[DIRECTIONS] Within the data that follows, set down exactly the lines from the one containing "Viewport: 952px width, 635px height." through the one containing "Task: Click the By", both ends included.

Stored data

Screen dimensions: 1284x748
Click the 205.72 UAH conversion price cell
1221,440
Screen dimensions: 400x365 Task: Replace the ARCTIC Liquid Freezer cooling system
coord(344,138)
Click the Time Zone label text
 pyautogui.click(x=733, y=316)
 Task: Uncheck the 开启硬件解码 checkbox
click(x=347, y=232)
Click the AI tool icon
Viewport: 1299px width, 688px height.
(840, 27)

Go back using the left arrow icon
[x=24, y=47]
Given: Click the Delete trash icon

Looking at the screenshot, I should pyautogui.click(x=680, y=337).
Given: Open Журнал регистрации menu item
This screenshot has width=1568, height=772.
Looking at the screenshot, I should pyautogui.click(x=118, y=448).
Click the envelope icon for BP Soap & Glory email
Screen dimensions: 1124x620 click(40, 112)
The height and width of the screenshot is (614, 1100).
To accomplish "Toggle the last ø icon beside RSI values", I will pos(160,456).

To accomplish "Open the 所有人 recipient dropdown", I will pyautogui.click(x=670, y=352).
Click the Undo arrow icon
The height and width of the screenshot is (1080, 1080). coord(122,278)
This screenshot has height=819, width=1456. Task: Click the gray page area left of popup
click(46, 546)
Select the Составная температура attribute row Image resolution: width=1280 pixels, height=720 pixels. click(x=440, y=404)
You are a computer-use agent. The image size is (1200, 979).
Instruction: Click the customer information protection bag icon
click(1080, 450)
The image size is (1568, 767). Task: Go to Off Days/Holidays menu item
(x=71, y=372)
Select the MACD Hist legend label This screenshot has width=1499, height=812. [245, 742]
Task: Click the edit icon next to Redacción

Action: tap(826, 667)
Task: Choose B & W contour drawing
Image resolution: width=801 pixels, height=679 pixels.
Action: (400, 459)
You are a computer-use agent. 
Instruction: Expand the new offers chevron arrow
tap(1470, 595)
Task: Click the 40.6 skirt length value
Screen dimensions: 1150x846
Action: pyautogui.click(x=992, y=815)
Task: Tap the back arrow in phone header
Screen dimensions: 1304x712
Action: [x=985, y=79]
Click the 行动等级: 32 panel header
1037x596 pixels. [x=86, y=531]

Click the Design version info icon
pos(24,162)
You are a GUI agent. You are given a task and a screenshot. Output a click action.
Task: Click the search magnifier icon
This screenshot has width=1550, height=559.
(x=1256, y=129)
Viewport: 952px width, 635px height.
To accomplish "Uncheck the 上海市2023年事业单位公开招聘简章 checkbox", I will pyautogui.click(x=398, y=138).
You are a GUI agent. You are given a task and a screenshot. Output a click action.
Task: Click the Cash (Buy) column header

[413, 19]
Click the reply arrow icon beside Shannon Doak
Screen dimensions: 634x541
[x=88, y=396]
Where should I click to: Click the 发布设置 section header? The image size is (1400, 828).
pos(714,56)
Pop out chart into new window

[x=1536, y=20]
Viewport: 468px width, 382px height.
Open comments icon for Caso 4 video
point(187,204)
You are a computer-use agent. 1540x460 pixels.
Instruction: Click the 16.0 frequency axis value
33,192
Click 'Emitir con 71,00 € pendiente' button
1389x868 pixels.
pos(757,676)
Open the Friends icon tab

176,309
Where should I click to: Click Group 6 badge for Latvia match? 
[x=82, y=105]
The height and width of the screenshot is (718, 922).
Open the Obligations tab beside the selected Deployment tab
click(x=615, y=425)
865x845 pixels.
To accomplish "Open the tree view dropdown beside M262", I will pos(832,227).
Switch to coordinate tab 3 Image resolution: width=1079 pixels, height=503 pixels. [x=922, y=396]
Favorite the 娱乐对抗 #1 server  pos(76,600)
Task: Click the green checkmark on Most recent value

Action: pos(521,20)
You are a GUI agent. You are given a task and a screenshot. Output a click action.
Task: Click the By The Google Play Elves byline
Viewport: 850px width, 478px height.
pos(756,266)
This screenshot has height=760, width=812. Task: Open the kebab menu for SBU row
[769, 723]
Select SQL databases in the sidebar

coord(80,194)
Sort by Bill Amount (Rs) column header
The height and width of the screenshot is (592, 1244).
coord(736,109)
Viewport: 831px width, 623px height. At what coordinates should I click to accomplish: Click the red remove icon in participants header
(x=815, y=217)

[RESPONSE TO THE TASK]
Viewport: 952px width, 635px height.
To accomplish "Uncheck the 上海市2023年事业单位公开招聘简章 checkbox", I will pyautogui.click(x=398, y=138).
You are a GUI agent. You are given a task and a screenshot. Output a click action.
Task: Click the Cash (Buy) column header

[413, 19]
Click the reply arrow icon beside Shannon Doak
Screen dimensions: 634x541
[x=88, y=396]
Where should I click to: Click the 发布设置 section header? The image size is (1400, 828).
pos(714,56)
Pop out chart into new window

[x=1536, y=20]
Viewport: 468px width, 382px height.
Open comments icon for Caso 4 video
point(187,204)
You are a computer-use agent. 1540x460 pixels.
Instruction: Click the 16.0 frequency axis value
33,192
Click 'Emitir con 71,00 € pendiente' button
1389x868 pixels.
pos(757,676)
Open the Friends icon tab

176,309
Where should I click to: Click Group 6 badge for Latvia match? 
[x=82, y=105]
The height and width of the screenshot is (718, 922).
Open the Obligations tab beside the selected Deployment tab
click(x=615, y=425)
865x845 pixels.
To accomplish "Open the tree view dropdown beside M262", I will pos(832,227).
Switch to coordinate tab 3 Image resolution: width=1079 pixels, height=503 pixels. [x=922, y=396]
Favorite the 娱乐对抗 #1 server  pos(76,600)
Task: Click the green checkmark on Most recent value

Action: pos(521,20)
You are a GUI agent. You are given a task and a screenshot. Output a click action.
Task: Click the By The Google Play Elves byline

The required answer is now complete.